Saved data entries:
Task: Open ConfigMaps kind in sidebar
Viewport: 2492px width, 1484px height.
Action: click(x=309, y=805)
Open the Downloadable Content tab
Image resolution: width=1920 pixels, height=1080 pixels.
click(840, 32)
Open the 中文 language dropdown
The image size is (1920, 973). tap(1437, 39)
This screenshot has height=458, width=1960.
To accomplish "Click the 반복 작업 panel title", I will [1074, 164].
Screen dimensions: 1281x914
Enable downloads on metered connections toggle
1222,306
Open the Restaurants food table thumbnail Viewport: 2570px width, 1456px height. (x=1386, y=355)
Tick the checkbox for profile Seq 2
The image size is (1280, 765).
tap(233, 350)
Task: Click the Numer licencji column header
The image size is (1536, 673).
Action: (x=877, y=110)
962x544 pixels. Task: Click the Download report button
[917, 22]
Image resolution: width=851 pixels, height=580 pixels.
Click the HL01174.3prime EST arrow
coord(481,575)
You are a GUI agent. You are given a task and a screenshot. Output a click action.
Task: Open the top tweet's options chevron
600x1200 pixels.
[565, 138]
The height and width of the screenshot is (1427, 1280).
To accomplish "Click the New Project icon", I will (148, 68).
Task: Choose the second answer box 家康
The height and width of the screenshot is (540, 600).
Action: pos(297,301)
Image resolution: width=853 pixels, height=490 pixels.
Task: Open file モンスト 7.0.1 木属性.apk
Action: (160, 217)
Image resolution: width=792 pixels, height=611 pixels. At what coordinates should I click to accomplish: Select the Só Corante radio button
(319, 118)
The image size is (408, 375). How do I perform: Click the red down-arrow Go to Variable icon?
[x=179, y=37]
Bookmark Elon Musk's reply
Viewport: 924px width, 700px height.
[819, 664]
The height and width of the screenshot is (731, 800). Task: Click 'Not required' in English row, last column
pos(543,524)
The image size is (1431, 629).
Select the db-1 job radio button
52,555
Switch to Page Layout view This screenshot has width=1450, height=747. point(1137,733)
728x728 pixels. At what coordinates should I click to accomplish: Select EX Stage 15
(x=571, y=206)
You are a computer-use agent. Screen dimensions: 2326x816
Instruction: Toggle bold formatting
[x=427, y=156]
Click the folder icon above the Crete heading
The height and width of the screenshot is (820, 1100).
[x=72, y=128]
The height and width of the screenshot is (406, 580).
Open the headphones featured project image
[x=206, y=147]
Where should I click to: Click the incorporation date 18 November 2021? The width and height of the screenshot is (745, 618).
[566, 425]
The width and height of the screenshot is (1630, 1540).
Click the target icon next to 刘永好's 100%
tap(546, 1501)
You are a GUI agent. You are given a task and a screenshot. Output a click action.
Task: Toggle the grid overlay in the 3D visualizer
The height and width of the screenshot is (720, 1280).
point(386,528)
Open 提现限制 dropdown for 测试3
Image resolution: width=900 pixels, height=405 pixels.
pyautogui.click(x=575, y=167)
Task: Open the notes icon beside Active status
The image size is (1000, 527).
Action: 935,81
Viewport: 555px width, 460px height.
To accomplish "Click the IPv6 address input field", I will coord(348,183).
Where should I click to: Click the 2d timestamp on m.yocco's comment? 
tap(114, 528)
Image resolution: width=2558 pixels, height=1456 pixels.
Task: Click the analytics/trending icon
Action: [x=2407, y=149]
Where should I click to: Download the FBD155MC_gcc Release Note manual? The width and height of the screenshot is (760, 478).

DIRECTIONS:
Only the lines from the beginning of the entries through the line bearing "You are a computer-use" should be returned, each exactly as written.

ANSWER FOR THE TASK:
Task: Open ConfigMaps kind in sidebar
Viewport: 2492px width, 1484px height.
Action: click(x=309, y=805)
Open the Downloadable Content tab
Image resolution: width=1920 pixels, height=1080 pixels.
click(840, 32)
Open the 中文 language dropdown
The image size is (1920, 973). tap(1437, 39)
This screenshot has height=458, width=1960.
To accomplish "Click the 반복 작업 panel title", I will [1074, 164].
Screen dimensions: 1281x914
Enable downloads on metered connections toggle
1222,306
Open the Restaurants food table thumbnail Viewport: 2570px width, 1456px height. (x=1386, y=355)
Tick the checkbox for profile Seq 2
The image size is (1280, 765).
tap(233, 350)
Task: Click the Numer licencji column header
The image size is (1536, 673).
Action: (x=877, y=110)
962x544 pixels. Task: Click the Download report button
[917, 22]
Image resolution: width=851 pixels, height=580 pixels.
Click the HL01174.3prime EST arrow
coord(481,575)
You are a GUI agent. You are given a task and a screenshot. Output a click action.
Task: Open the top tweet's options chevron
600x1200 pixels.
[565, 138]
The height and width of the screenshot is (1427, 1280).
To accomplish "Click the New Project icon", I will (148, 68).
Task: Choose the second answer box 家康
The height and width of the screenshot is (540, 600).
Action: pos(297,301)
Image resolution: width=853 pixels, height=490 pixels.
Task: Open file モンスト 7.0.1 木属性.apk
Action: (160, 217)
Image resolution: width=792 pixels, height=611 pixels. At what coordinates should I click to accomplish: Select the Só Corante radio button
(319, 118)
The image size is (408, 375). How do I perform: Click the red down-arrow Go to Variable icon?
[x=179, y=37]
Bookmark Elon Musk's reply
Viewport: 924px width, 700px height.
[819, 664]
The height and width of the screenshot is (731, 800). Task: Click 'Not required' in English row, last column
pos(543,524)
The image size is (1431, 629).
Select the db-1 job radio button
52,555
Switch to Page Layout view This screenshot has width=1450, height=747. point(1137,733)
728x728 pixels. At what coordinates should I click to accomplish: Select EX Stage 15
(x=571, y=206)
You are a computer-use agent. Screen dimensions: 2326x816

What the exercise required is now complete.